Recent studies on the effect of naproxen on platelet and vascular prostanoid inhibition have yielded inconclusive results [27, 30]. Unlike aspirin, naproxen inhibits prostacyclin synthesis, the clinical implication of which is currently unknown. Nonetheless, naproxen is commonly suggested as an alternative to ibuprofen in patients with established CV risk who take daily low-dose aspirin for CV prophylaxis [15]. Other alternatives for analgesia for patients receiving long-term low-dose aspirin therapy include acetaminophen or other NSAIDs such as diclofenac, which do not preferentially inhibit COX-1. Because acetaminophen is a weak inhibitor of COX-1, it does not interfere with aspirin-mediated antiplatelet effects [7].

By inhibiting prostaglandin synthesis, NSAIDs can induce sodium retention and vasoconstriction [31]. Clinical studies have linked the use of NSAIDs to elevated blood pressure, particularly in patients with a history of hypertension who are already on antihypertensive medications [32‐35]. In a meta-analysis of randomized trials studying the effect of NSAIDs on blood pressure, NSAIDs raised mean blood pressure by 5.0 mm Hg [34]. Patients who were concomitantly using β-blockers experienced greater elevations in mean blood pressure (6.2 mm Hg) compared with those using either vasodilators or diuretics. Careful monitoring of blood pressure and cardiac function is therefore recommended for hypertensive patients when initiating NSAID therapy. The potential risk of CV events with use of NSAIDs has been studied extensively in recent years. In 2005, the US Food and Drug Administration issued a request that manufacturers of all nonaspirin NSAIDs, including COX-2 inhibitors, revise package inserts to include a black box warning highlighting the increased risk for CV events and GI bleeding with use of these drugs [36].
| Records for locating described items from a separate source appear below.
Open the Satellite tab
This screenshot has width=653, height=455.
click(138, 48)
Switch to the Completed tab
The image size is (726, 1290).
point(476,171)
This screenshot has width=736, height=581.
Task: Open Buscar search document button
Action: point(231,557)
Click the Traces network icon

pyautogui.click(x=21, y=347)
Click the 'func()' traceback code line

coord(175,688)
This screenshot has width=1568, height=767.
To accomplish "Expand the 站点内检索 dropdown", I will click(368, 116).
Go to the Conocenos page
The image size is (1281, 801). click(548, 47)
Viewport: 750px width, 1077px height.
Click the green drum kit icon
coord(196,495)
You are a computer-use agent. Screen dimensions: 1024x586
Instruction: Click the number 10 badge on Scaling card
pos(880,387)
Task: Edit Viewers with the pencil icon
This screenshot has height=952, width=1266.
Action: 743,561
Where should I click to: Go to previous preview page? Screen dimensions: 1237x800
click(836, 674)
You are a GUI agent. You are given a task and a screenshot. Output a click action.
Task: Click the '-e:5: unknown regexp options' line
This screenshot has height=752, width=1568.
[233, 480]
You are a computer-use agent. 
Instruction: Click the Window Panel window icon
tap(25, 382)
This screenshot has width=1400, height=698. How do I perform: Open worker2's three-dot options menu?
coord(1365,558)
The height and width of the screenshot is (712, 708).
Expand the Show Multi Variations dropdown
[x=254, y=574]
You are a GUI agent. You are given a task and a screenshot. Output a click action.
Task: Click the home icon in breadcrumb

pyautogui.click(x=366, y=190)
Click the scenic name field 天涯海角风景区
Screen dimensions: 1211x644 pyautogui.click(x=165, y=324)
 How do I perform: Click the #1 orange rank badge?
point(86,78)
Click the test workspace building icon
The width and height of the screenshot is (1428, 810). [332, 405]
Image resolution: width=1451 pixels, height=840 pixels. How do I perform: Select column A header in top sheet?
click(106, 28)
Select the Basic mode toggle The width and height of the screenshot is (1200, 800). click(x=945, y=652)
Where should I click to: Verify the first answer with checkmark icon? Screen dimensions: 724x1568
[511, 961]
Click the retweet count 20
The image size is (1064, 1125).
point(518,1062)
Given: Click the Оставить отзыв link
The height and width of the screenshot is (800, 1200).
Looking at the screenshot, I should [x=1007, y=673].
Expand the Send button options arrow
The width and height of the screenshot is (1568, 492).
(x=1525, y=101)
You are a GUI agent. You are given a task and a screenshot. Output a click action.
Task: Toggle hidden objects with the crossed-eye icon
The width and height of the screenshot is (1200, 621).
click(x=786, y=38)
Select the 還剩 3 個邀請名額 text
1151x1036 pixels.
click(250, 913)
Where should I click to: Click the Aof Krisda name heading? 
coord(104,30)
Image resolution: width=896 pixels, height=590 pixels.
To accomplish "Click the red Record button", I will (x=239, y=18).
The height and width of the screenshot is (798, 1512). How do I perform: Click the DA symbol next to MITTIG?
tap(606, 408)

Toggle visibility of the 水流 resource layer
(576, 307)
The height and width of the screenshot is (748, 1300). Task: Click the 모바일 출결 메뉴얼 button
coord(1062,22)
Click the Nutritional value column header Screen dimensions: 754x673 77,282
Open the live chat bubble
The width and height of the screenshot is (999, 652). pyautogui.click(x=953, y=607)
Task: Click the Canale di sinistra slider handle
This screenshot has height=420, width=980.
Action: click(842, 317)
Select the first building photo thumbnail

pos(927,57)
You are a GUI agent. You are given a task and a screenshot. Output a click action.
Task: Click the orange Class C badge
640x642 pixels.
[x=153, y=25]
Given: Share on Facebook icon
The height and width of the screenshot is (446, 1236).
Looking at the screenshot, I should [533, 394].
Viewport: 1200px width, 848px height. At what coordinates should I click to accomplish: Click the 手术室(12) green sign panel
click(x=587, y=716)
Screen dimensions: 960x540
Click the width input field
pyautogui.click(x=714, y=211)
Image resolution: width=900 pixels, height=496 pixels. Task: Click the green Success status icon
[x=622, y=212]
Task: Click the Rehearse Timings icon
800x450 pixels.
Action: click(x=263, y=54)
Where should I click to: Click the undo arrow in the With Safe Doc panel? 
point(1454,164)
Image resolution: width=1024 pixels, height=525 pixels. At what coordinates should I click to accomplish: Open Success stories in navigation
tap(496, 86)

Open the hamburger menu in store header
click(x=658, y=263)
Other medications may have adverse interactions when taken in conjunction with OTC analgesics (Table 1). Aspirin, particularly in combination with anticoagulation therapy, has been shown to increase the risk of intracerebral hemorrhages (ICH) [37]. Although ICH is an uncommon adverse effect of aspirin, the morbidity associated with this condition makes it a clinically relevant issue. Concomitant use of NSAIDs and antidiabetic agents, particularly sulfonylureas, may increase the risk of transient hypoglycemia [38]. NSAIDs have also been shown to increase risk of lithium and methotrexate toxicity by increasing drug concentrations to unsafe levels [39‐41]. Monitoring drug concentrations and adjusting dosages when necessary may reduce the likelihood of adverse drug interactions with use of OTC analgesics.